[Written request 1]:
How would you put this sentence from the comment on device security into Spanish: "But then wireless networks can be secured using other methods."
[Written request 2]:
In the comment on device security:
(a) Which two stores does the writer contrast with a real computer store?
(b) What does the writer say corporate electronics stores want to charge for?
(c) How many minutes of learning to configure a device does the writer say can make you safe from drive-by hacks?
[Written request 3]:
Can you extend the comment on device security, picking up after its last sentence?

[Quoted passage]:

______________________________

Actually a hardware firewall built into your router will help as long as the devices aren't available on a wireless network. But then wireless networks can be secured using other methods.

IF the users of these devices went to a real computer store instead of PC World or Best Buy, then the odds are about 50/50 that the seller would show the user how to secure his or her device. Occasionally even those corporates have ethical employees, but those sorts of employees don't last long because corporate electronics stores want to charge for basic configuration, not give it away for free.

Anyway the point of the article is not that stuff on the internet is vulnerable because 100% security is impossible, but rather if you spend 5 minutes learning how to configure the device you can make yourself safe from drive-by hacks.

The following Google search.. okay I won't but there is a simple one that will reveal 1000s of unsecured devices for everyone to take a look at. Even more if you're aware of the standard admin username and password, admin. Or 12345.

______________________________

[Recorded data]:
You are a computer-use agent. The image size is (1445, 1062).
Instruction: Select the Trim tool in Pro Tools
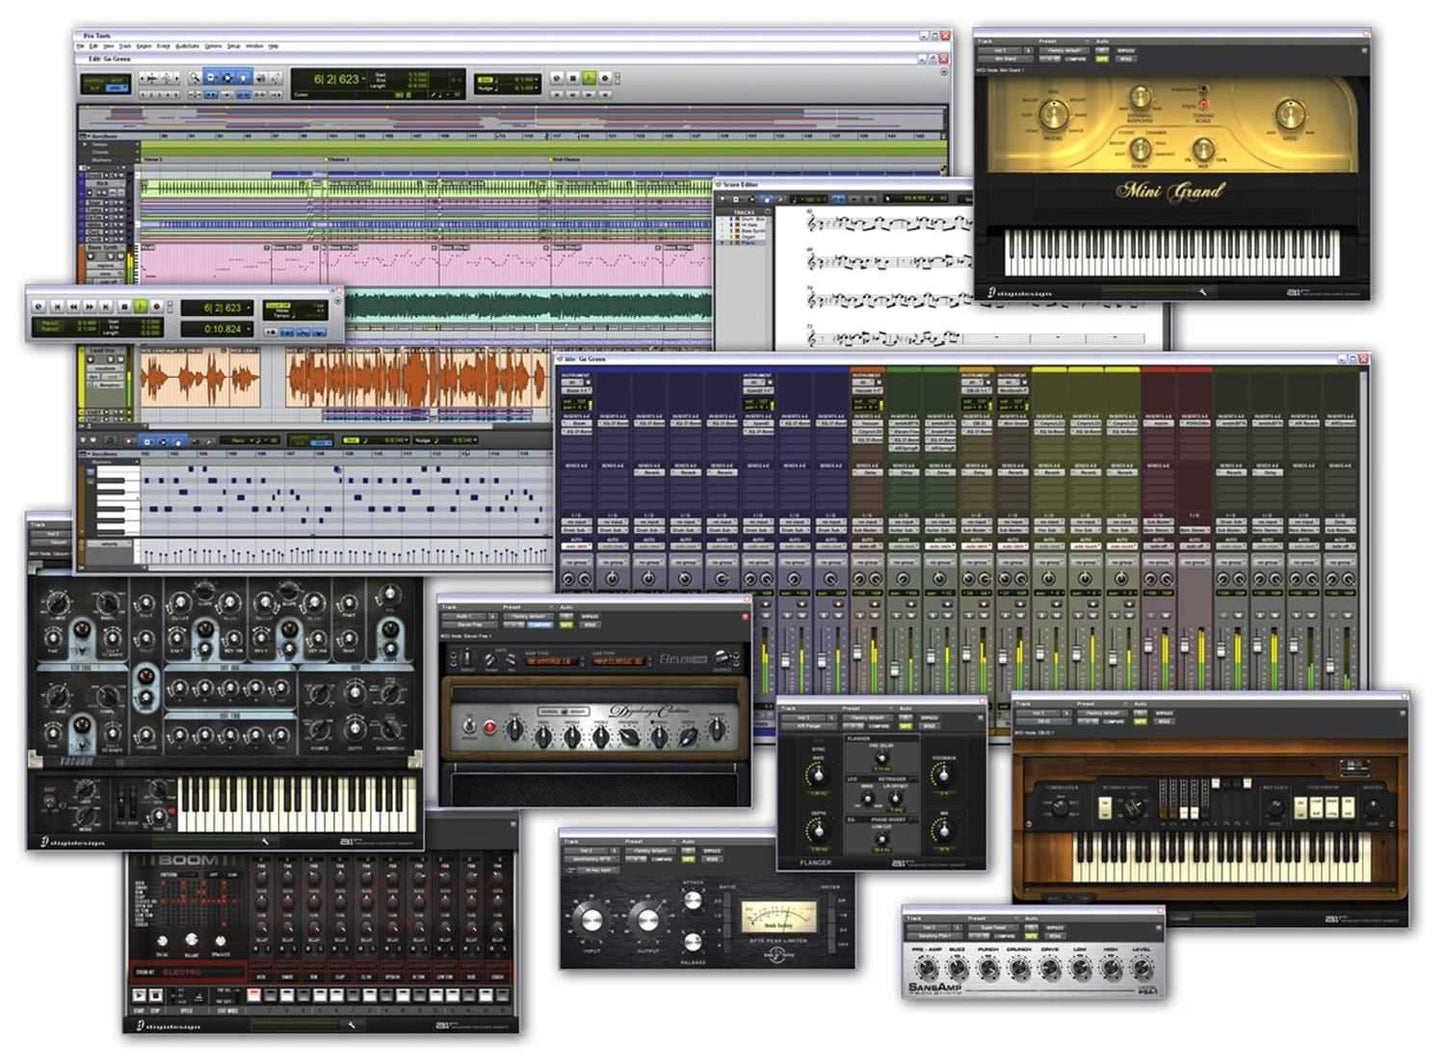click(210, 78)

______________________________

[Expected answer 1]:
Pero, por otra parte, las redes inalámbricas pueden protegerse mediante otros métodos.

[Expected answer 2]:
(a) PC World and Best Buy
(b) Basic configuration
(c) 5 minutes

[Expected answer 3]:
So the problem is lazy, greedy or unscrupulous computer dealers don't tell non-techs how to secure their devices in a way that won't make their co-existing PC 100% secure, but will make it safe enough to withstand those who can't be bothered to waste time figuring something out when there's 1000s of other targets out there that don't require any thought whatsoever to access.

And that is actually pretty damn safe. It's like the old joke about the two guys that stumble across a lion. One starts to run and the other asks puzzled, 'do you really think we can outrun the lion?'. The guy that started running answers 'no, but I know I can outrun you.'

Any non-techie that reaches the goal of outrunning the millions of slow people with no security has pretty much made their system as safe as it needs to be, unless he has a disgruntled spouse with the phone number of a good detective agency and a penchant for deleting his WoW toons (I know a guy this happened to and while I also know I shouldn't laugh..).

To anyone thinking, well if they just read the manual.. yeah.. right.. You'd think that at least one manufacturer.. just one.. would employ someone with the ability to put all the required words in a sentence to make that sentence mean something in the language it was written..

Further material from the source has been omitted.